Measure Promotes Energy Efficiency in Homes
WASHINGTON - A bipartisan energy bill reintroduced in the U.S. Senate today includes a bill authored by Colorado U.S. Senator Michael Bennet designed to promote energy efficiency in homes.
The Energy Savings and Industrial Competitiveness (ESIC) Act, reintroduced by Senators Rob Portman (R-OH) and Jeanne Shaheen (D-NH), and co-sponsored by Bennet, includes the Sensible Accounting to Value Energy (SAVE) Act.
"The SAVE Act is a commonsense approach to reduce energy usage, cut consumer costs, and protect our planet," Bennet said. "Home builders are embracing energy efficient technologies, and the SAVE Act will ensure mortgage lenders take those future savings into account. It will help homeowners save thousands of dollars and create thousands of jobs along the way."
The SAVE Act, which Bennet first introduced with Senator Johnny Isakson (R-GA) in 2013, establishes more practical mortgage lending processes that allow lenders to consider a home's energy efficiency and expected monthly energy bills when determining the homeowner's ability to afford monthly mortgage payments. The typical homeowner spends about $2,500 a year on home energy costs, and that adds up to more than $70,000 over the life of a 30-year mortgage. But while mortgage lenders typically take into account the cost of real estate taxes and homeowner's insurance when determining the cost of a home loan, they do not take into account home energy costs, even though these costs are, in many cases, more than taxes and insurance. The SAVE Act would address this blind spot, encouraging investments in energy efficient homebuilding and creating tens of thousands of jobs in the process.
The ESIC Act contains key energy efficiency policy reforms that will strengthen the economy and reduce pollution.

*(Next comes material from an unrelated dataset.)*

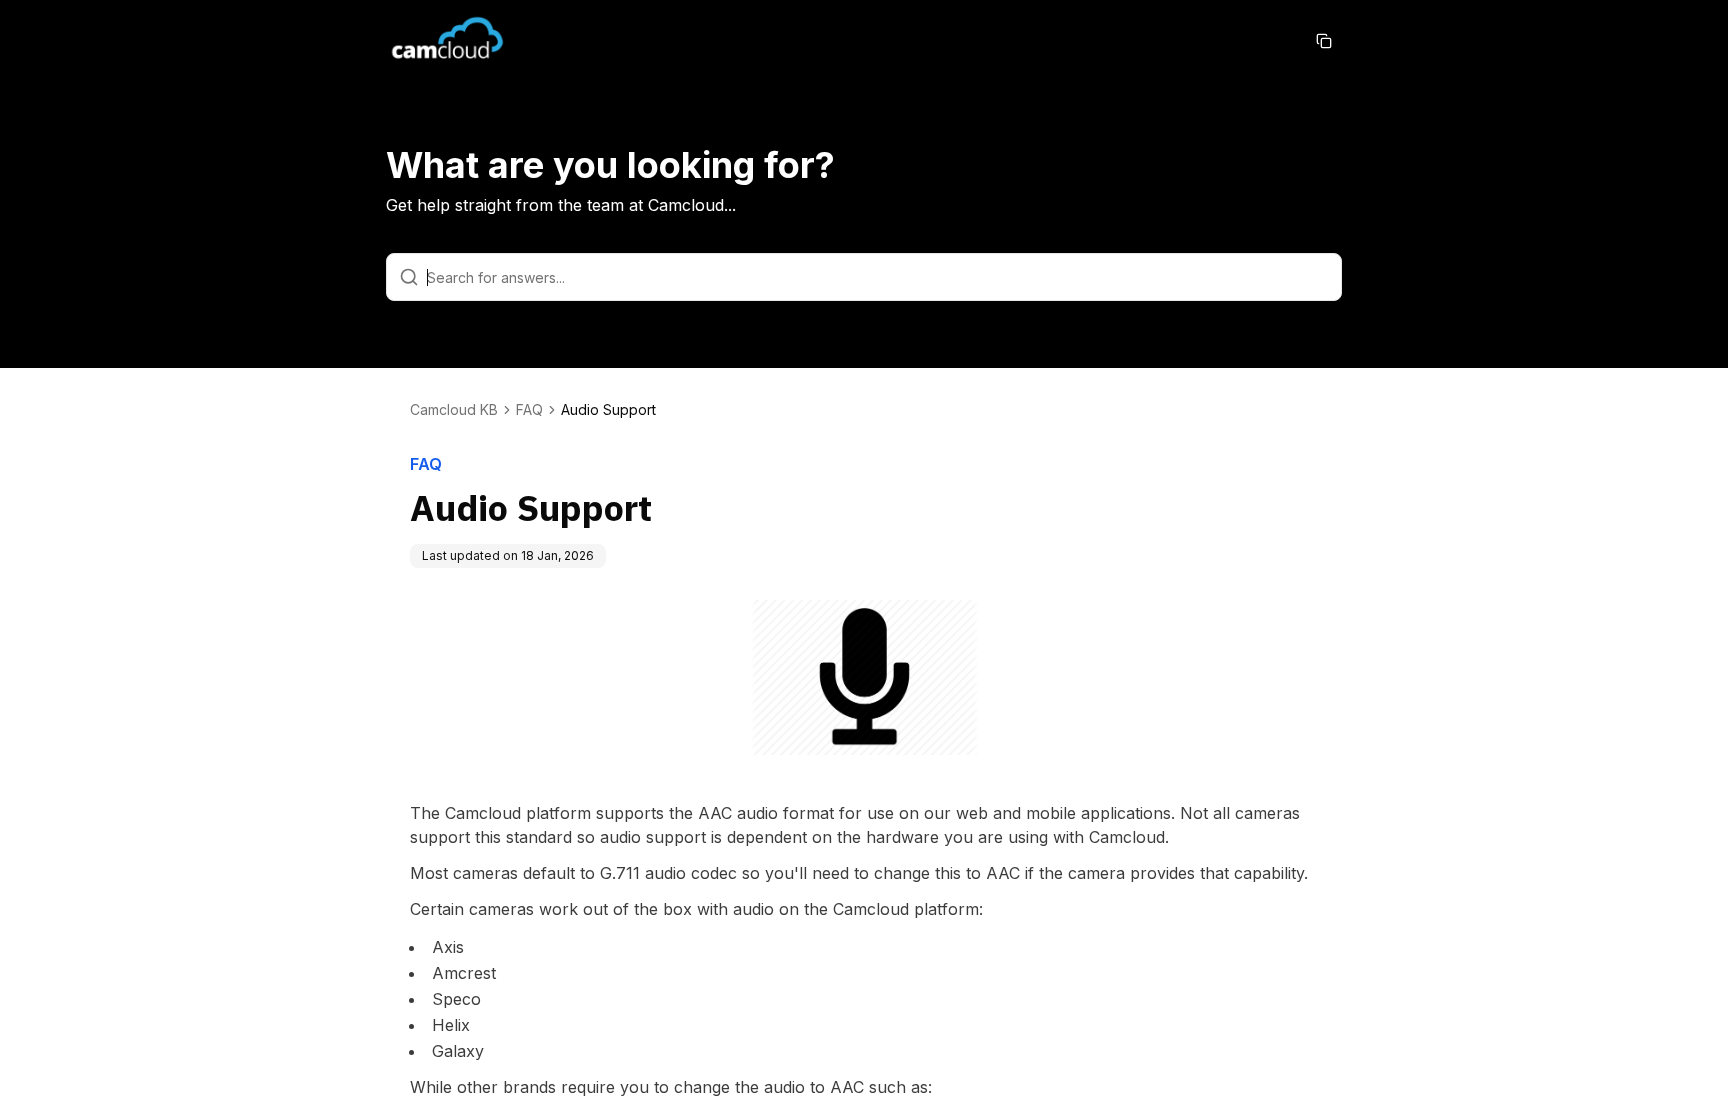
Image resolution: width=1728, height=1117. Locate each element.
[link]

The bill uses a variety of low-cost tools to help energy users become more efficient while making the country's largest energy user - the federal government - reduce its energy use through the use of energy-efficient technology. The bill incentivizes the use of efficiency technologies that are commercially available today, can be widely deployed across the country, and quickly pay for themselves through energy savings. The bill will help the United States transition to a more energy-efficient economy while driving economic growth and private sector job creation.